One of the most persistent tics of the passive-aggressive press is its denials of its power, that it doesn't run the country, or at least try to run the country. All that journalism-school boilerplate about how the media is merely a watchdog, or like it's the BASF of democracy, you know, it doesn't make everything, it just makes the secret ingredient that makes everything better? Baloney. Some of us signed up for the media-criticism business because the media want to pretend they're not major players in the political process that make every other actor in the political system try to figure out how to capture the warm glow of media adulation, or at least avoid it like an obstacle course. So when Dow Jones Chairman Peter Kann wrote an editorial on the press (see it over on his company's Opinion Journal), I liked the end the best:
The press is at least partially responsible for greater public skepticism toward traditional institutions in America. But the truth, not lost on our public, is that the press is a large and powerful institution, too: "60 Minutes" is more powerful than almost all of the subjects it exposes. This newspaper, arguably, has more influence on national economic policy than do most corporations. Networks are owned by giant industrial corporations, magazines by entertainment conglomerates, and most newspapers by national chains. Given these realities, we cannot plausibly pretend to be a David out there smiting Goliaths and expect the public to believe it.
The beginning's pretty darn good, too:
Thomas Jefferson, a better president than we've had in a very long time, penned a line back in 1787: "Were it left to me to decide whether we should have a government without newspapers or newspapers without government, I would not hesitate a moment to prefer the latter." By 1807, in his seventh year as president and after seven years of being subjected to severe press criticism, he wrote: "I deplore the putrid state into which our newspapers have passed, and the malignity, the vulgarity and the mendacious spirit of those who write them."
You'll be relieved to know that Jefferson did remain true to his primary principle: "The press," he concluded, "is an evil for which there is no remedy. Liberty depends upon freedom of the press and that cannot be limited without being lost." He was right then, and we are right now, to prefer a free press, however flawed, to any controlled alternative.
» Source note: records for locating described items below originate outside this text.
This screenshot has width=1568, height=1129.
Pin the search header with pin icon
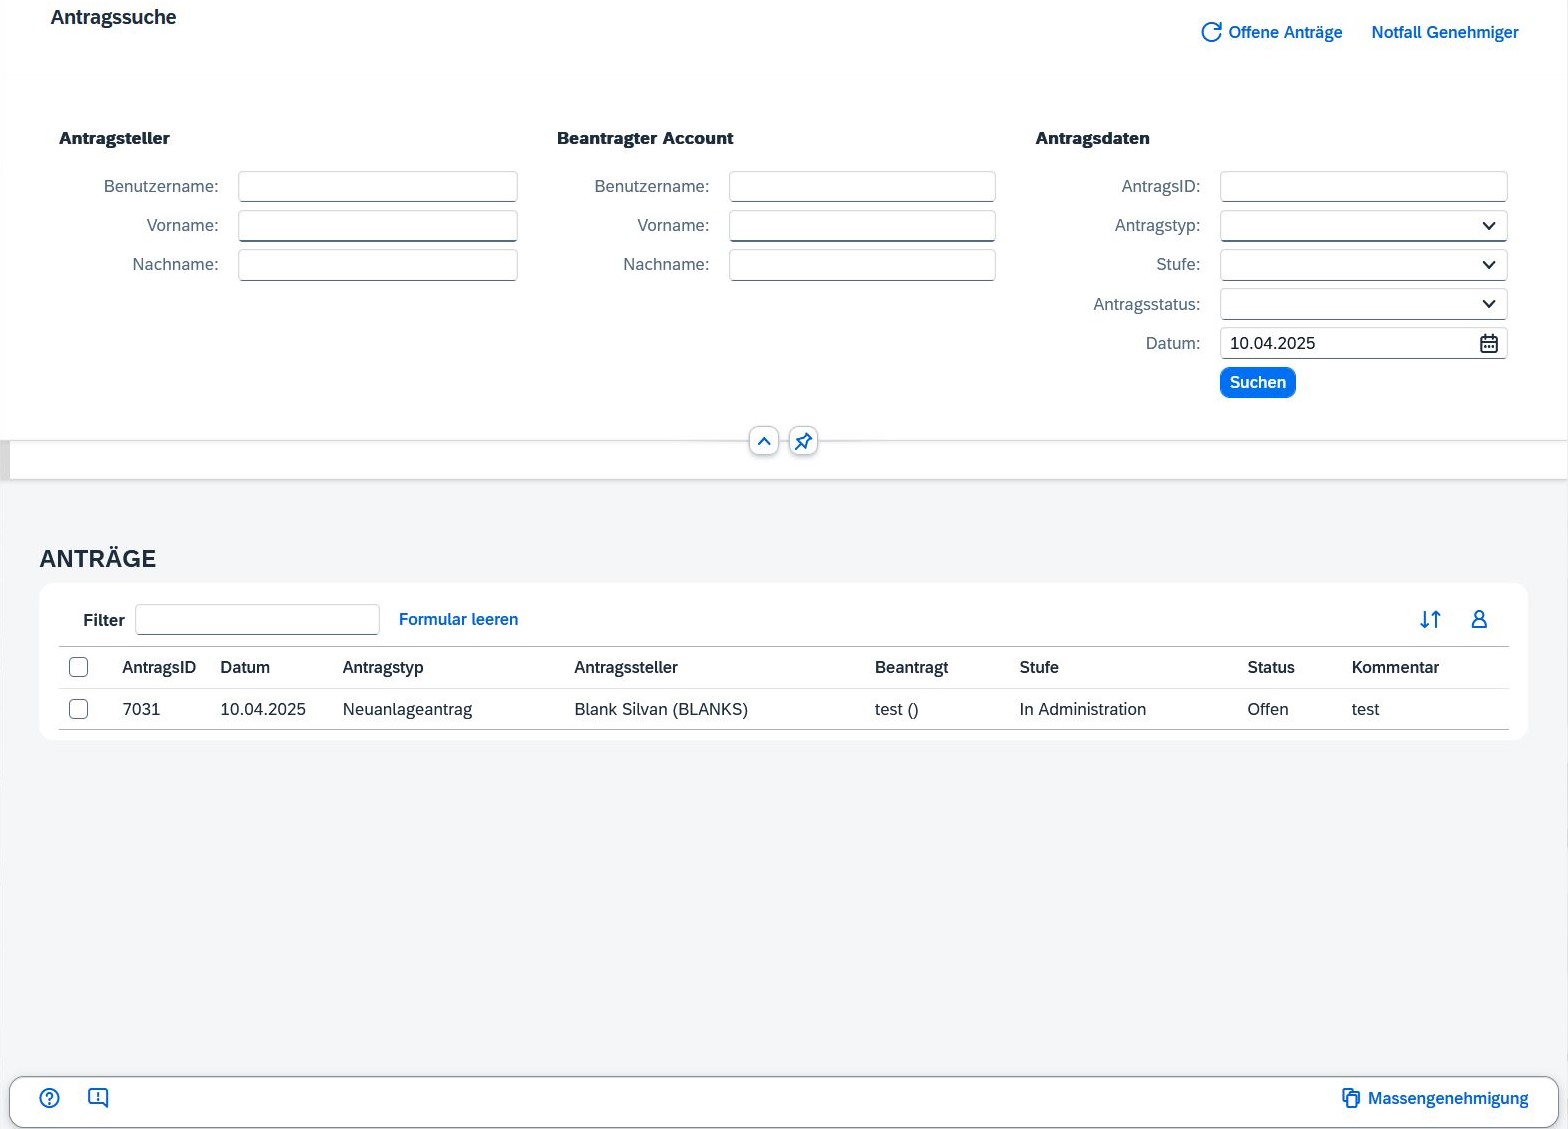tap(803, 441)
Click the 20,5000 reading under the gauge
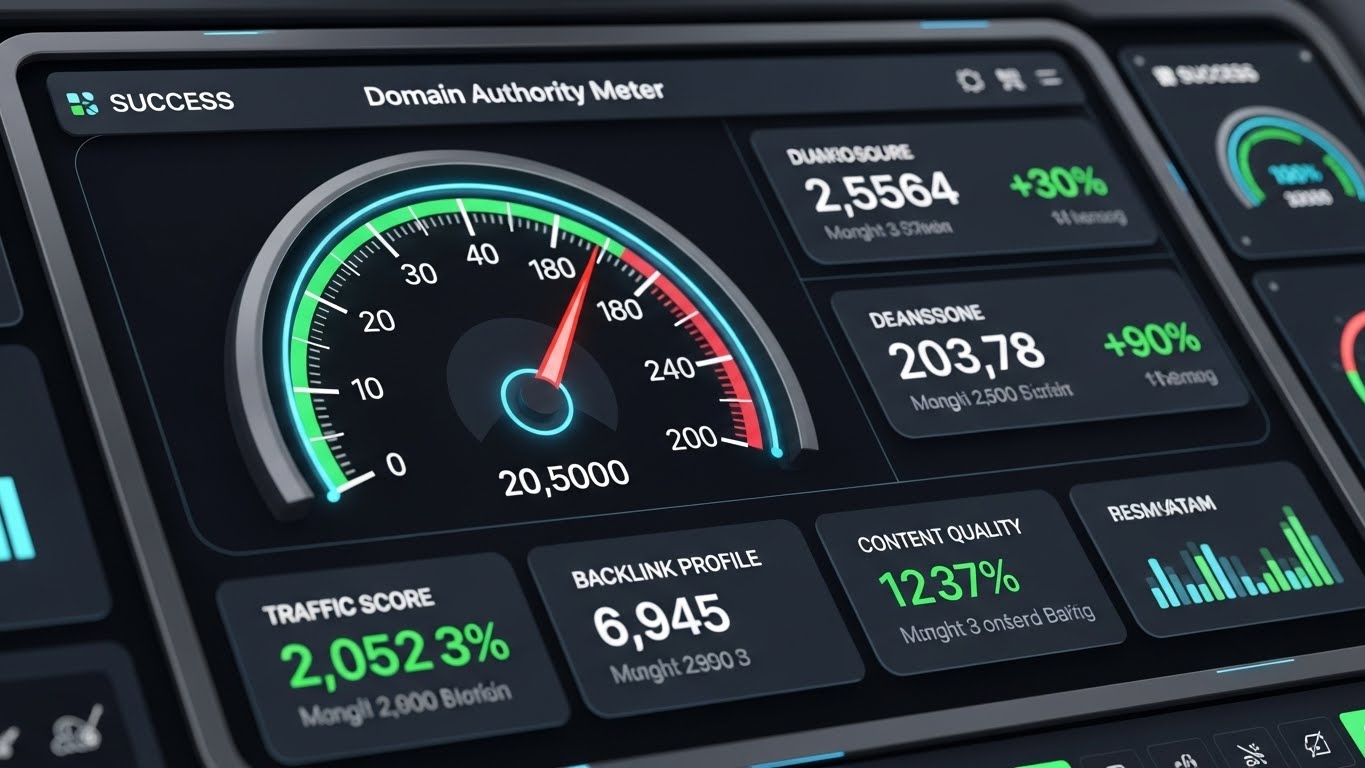Screen dimensions: 1365x768 click(564, 477)
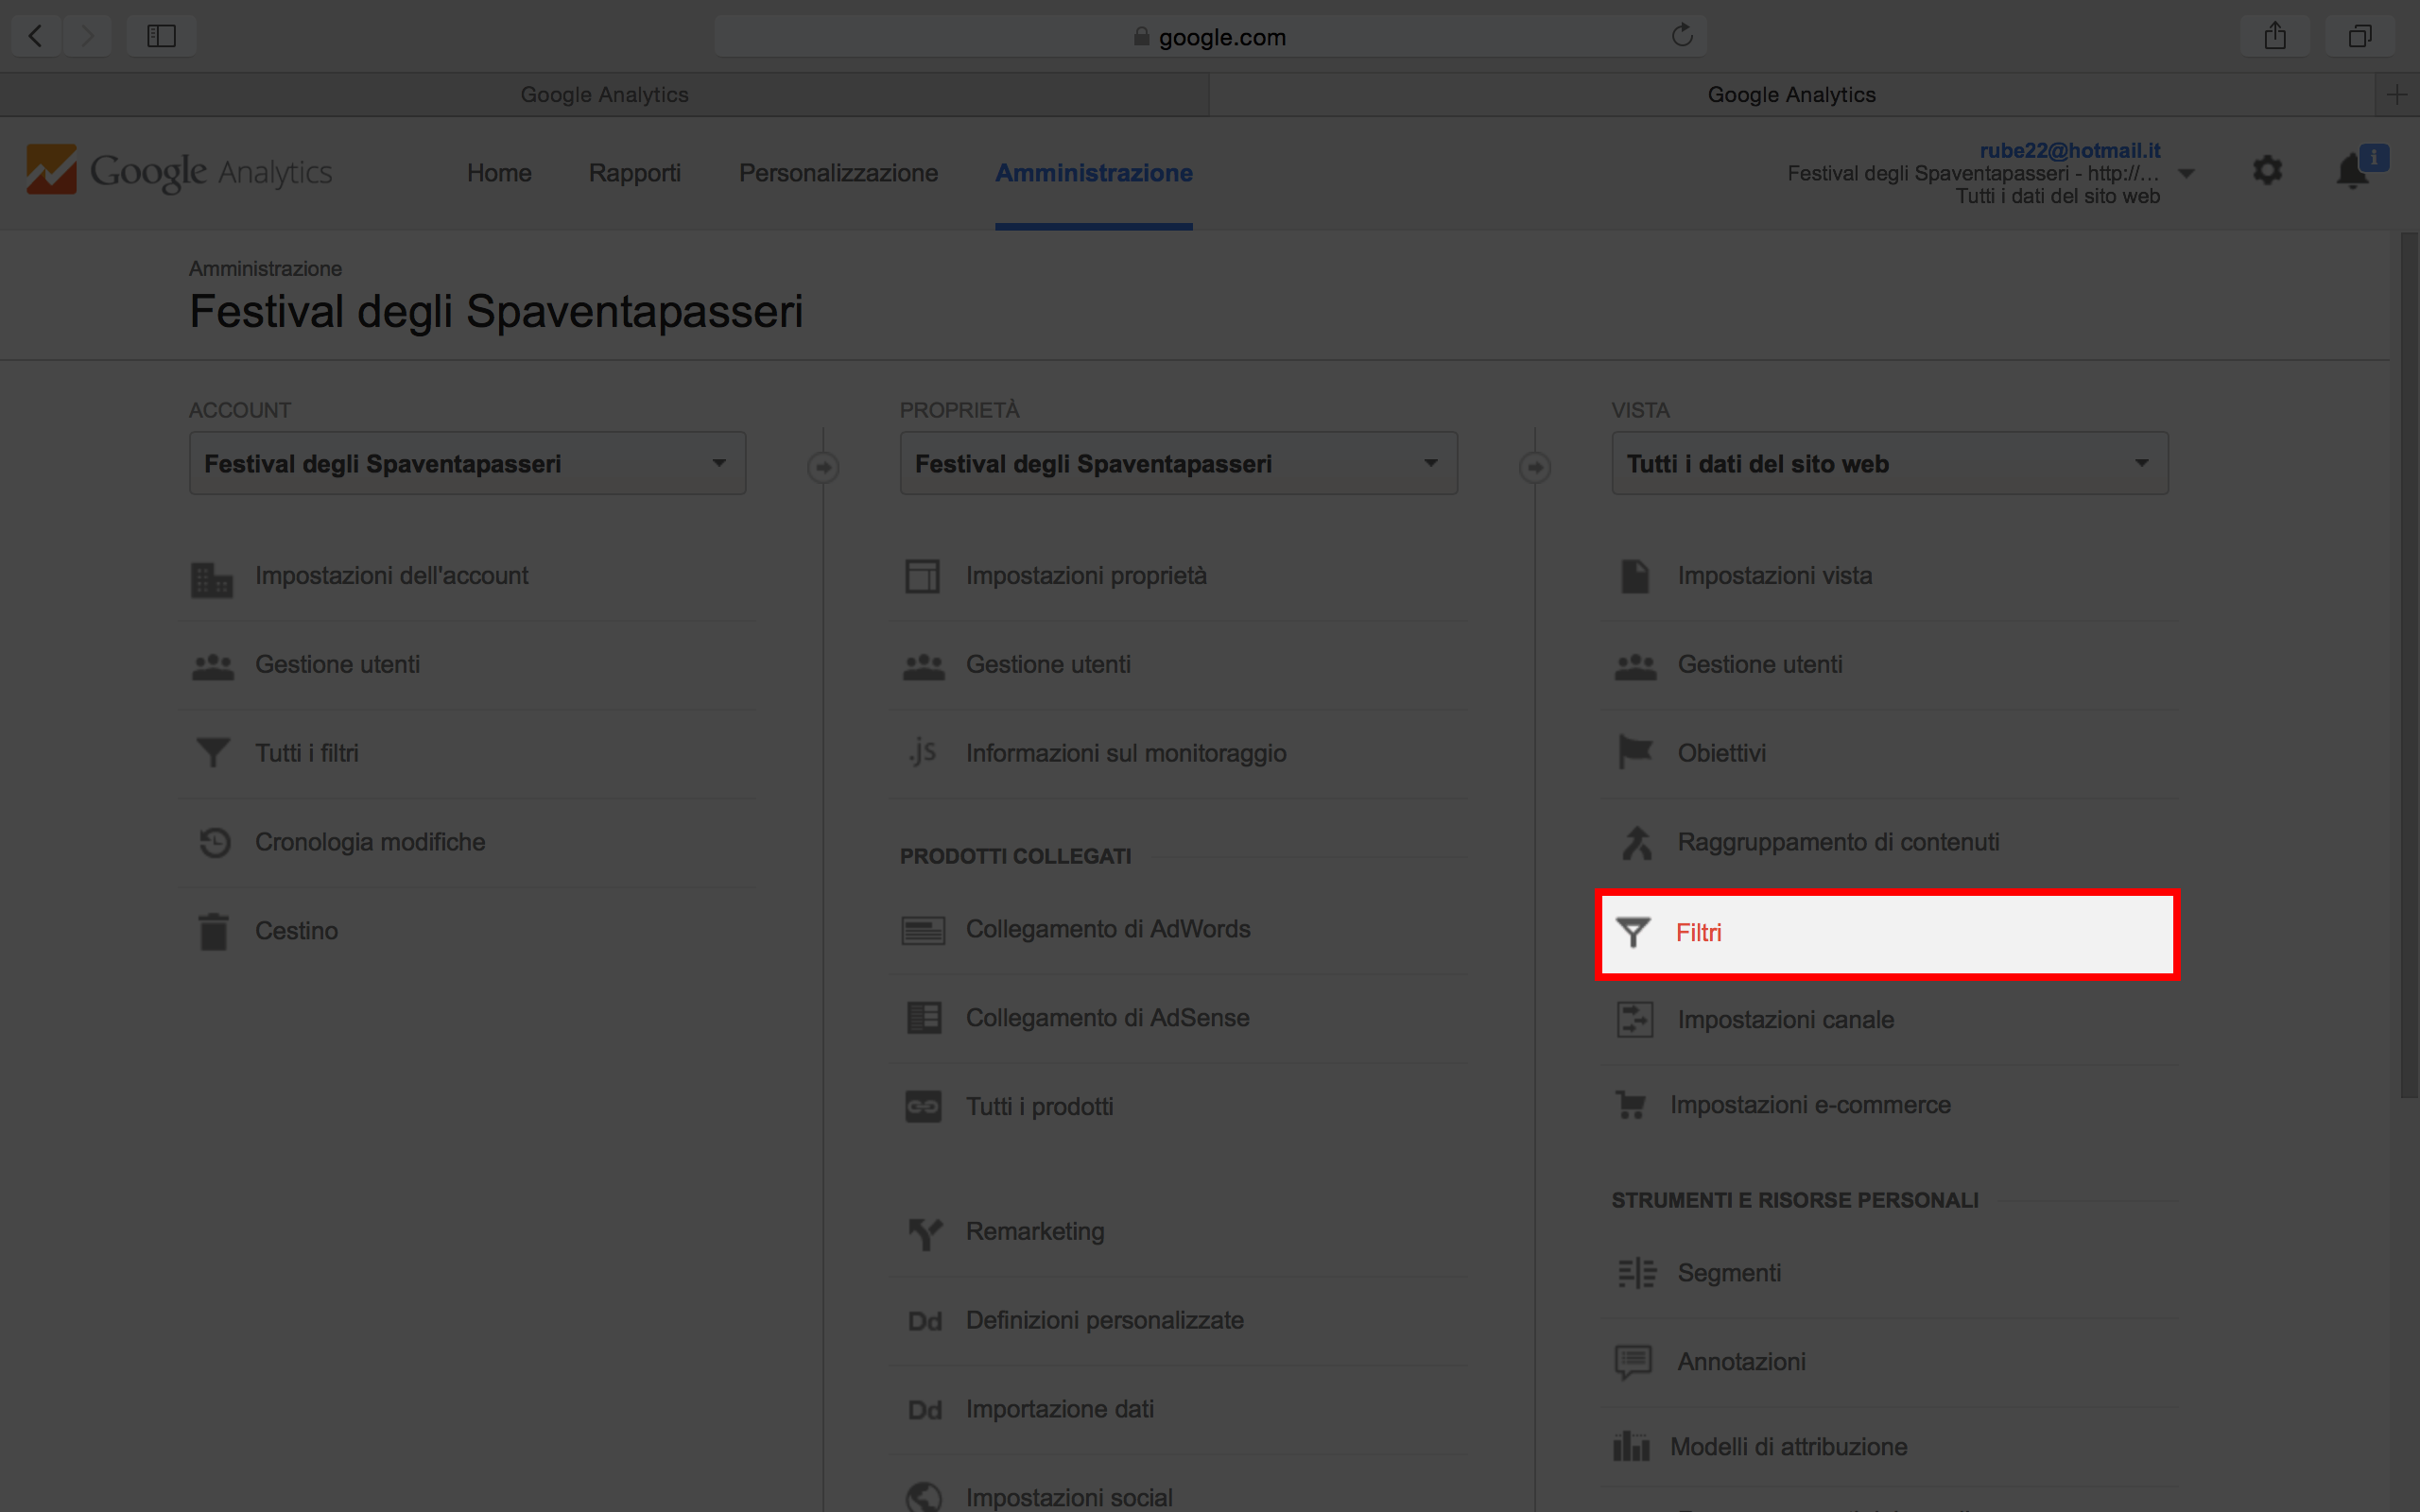This screenshot has height=1512, width=2420.
Task: Click the Safari share icon
Action: tap(2275, 36)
Still, as we watched CNN flashing its pre-election logos each day--"Broken Borders," "Broken Government," "Broken Politics," Broken Everything--I can't help thinking the media, too, is in need of some mending.
In between is a decent list of the foibles and follies that trouble most media navel-gazing sessions, but all these problems are worth discussing -- especially when the fever of media arrogance about "broken" everything else needs to be broken.